Job Title: Python Developer with PySpark
Location: Northompton
Job Type: Contract
About the Role:
We are seeking a skilled Python Developer with expertise in PySpark to join our dynamic team. The ideal candidate will have strong experience in building and optimizing large-scale data processing pipelines and a deep understanding of distributed data systems.

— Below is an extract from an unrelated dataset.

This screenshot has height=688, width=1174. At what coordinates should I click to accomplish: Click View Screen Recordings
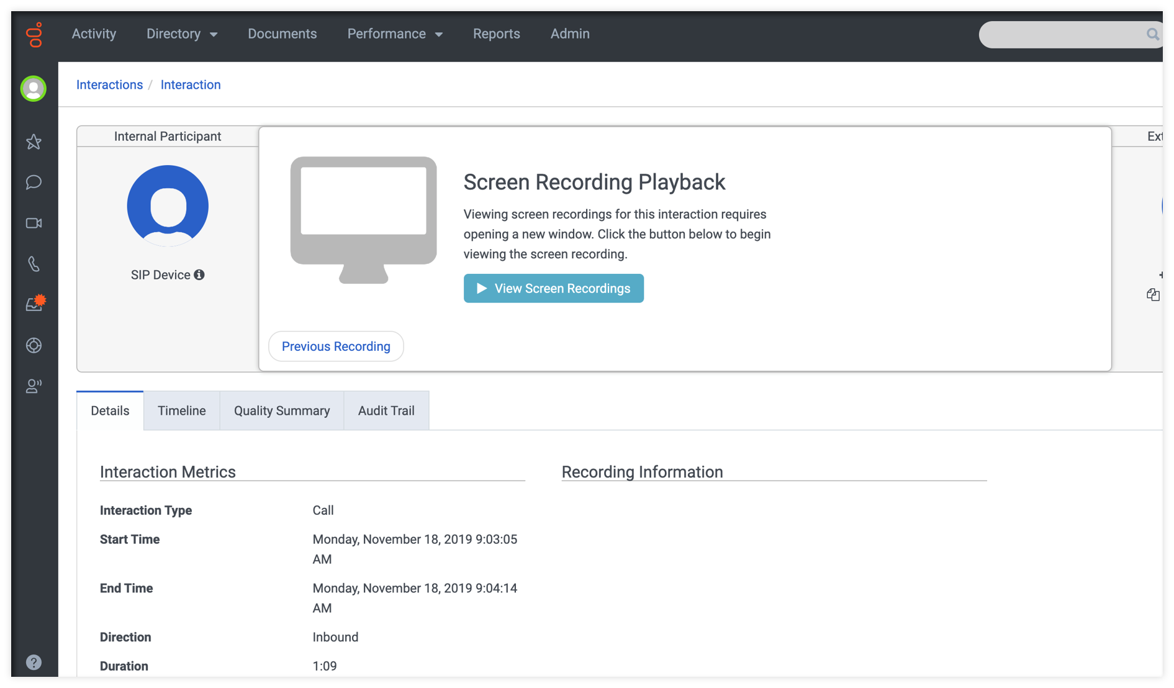(553, 288)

You will play a key role in designing and implementing data solutions that drive critical business decisions.
Key Responsibilities:
- Develop, optimize, and maintain large-scale data pipelines using PySpark and Python.
- Collaborate with data engineers, analysts, and stakeholders to gather requirements and implement data solutions.
- Perform ETL (Extract, Transform, Load) processes on large datasets and ensure efficient data workflows.
- Analyze and debug data processing issues to ensure accuracy and reliability of pipelines.
- Work with distributed computing frameworks to handle large datasets efficiently.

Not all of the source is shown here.